Pairwise distances are generated by looping over a pairwise neighbor
list, just as they would be in a "pair_style"_pair_style.html
computation. The distance between two atoms I and J is included in a
specific histogram if the following criteria are met:
atoms I,J are both in the specified compute group
the distance between atoms I,J is less than the maximum force cutoff
the type of the I atom matches itypeN (one or a range of types)
the type of the J atom matches jtypeN (one or a range of types) :ul
It is OK if a particular pairwise distance is included in more than
one individual histogram, due to the way the {itypeN} and {jtypeN}
arguments are specified.
The g(r) value for a bin is calculated from the histogram count by
scaling it by the idealized number of how many counts there would be
if atoms of type {jtypeN} were uniformly distributed.

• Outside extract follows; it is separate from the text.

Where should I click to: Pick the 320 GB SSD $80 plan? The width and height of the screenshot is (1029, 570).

Thus it
involves the count of {itypeN} atoms, the count of {jtypeN} atoms, the
volume of the entire simulation box, and the volume of the bin's thin
shell in 3d (or the area of the bin's thin ring in 2d).

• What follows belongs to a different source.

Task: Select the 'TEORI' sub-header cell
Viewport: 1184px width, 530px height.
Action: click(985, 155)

A coordination number coord(r) is also calculated, which is the number
of atoms of type {jtypeN} within the current bin or closer, averaged
over atoms of type {itypeN}. This is calculated as the area- or
volume-weighted sum of g(r) values over all bins up to and including
the current bin, multiplied by the global average volume density of
atoms of type jtypeN.
The simplest way to output the results of the compute rdf calculation
to a file is to use the "fix ave/time"_fix_ave_time.html command, for
example:
compute myRDF all rdf 50
fix 1 all ave/time 100 1 100 c_myRDF\[*\] file tmp.rdf mode vector :pre
[Output info:]
This compute calculates a global array with the number of rows =
{Nbins}, and the number of columns = 1 + 2*Npairs, where Npairs is the
number of I,J pairings specified. The first column has the bin
coordinate (center of the bin), Each successive set of 2 columns has
the g(r) and coord(r) values for a specific set of {itypeN} versus
{jtypeN} interactions, as described above. These values can be used
by any command that uses a global values from a compute as input. See
the "Howto output"_Howto_output.html doc page for an overview of
LAMMPS output options.
The array values calculated by this compute are all "intensive".

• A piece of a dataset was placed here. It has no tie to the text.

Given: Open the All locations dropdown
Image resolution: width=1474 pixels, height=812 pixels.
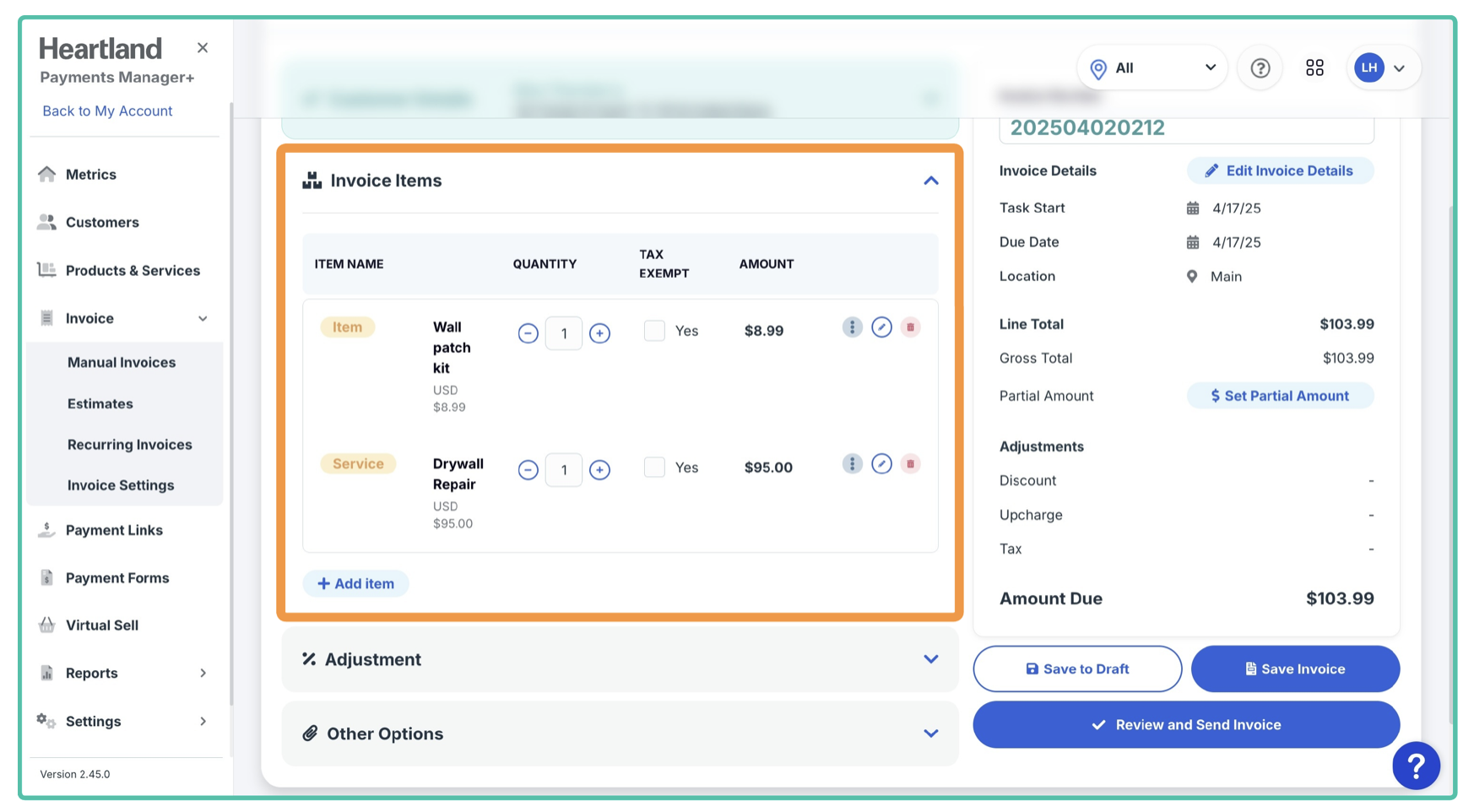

The first column of array values will be in distance
"units"_units.html. The g(r) columns of array values are normalized
numbers >= 0.0. The coordination number columns of array values are
also numbers >= 0.0.
[Restrictions:]
The RDF is not computed for distances longer than the force cutoff,
since processors (in parallel) don't know about atom coordinates for
atoms further away than that distance. If you want an RDF for larger
distances, you can use the "rerun"_rerun.html command to post-process
a dump file and set the cutoff for the potential to be longer in the
rerun script. Note that in the rerun context, the force cutoff is
arbitrary, since you aren't running dynamics and thus are not changing
your model. The definition of g(r) used by LAMMPS is only appropriate
for characterizing atoms that are uniformly distributed throughout the
simulation cell. In such cases, the coordination number is still
correct and meaningful. As an example, if a large simulation cell
contains only one atom of type {itypeN} and one of {jtypeN}, then g(r)
will register an arbitrarily large spike at whatever distance they
happen to be at, and zero everywhere else. Coord(r) will show a step
change from zero to one at the location of the spike in g(r).
NOTE: compute rdf can handle dynamic groups and systems where atoms
are added or removed, but this causes that certain normalization
parameters need to be re-computed in every step and include collective
communication operations. This will reduce performance and limit
parallel efficiency and scaling. For systems, where only the type
of atoms changes (e.g. when using "fix atom/swap"_fix_atom_swap.html),
you need to explicitly request the dynamic normalization updates
via "compute_modify dynamic yes"_compute_modify.html
[Related commands:]
"fix ave/time"_fix_ave_time.html, "compute_modify"_compute_modify.html,
"compute adf"_compute_adf.html
[Default:]
The keyword defaults are cutoff = 0.0 (use the pairwise force cutoff).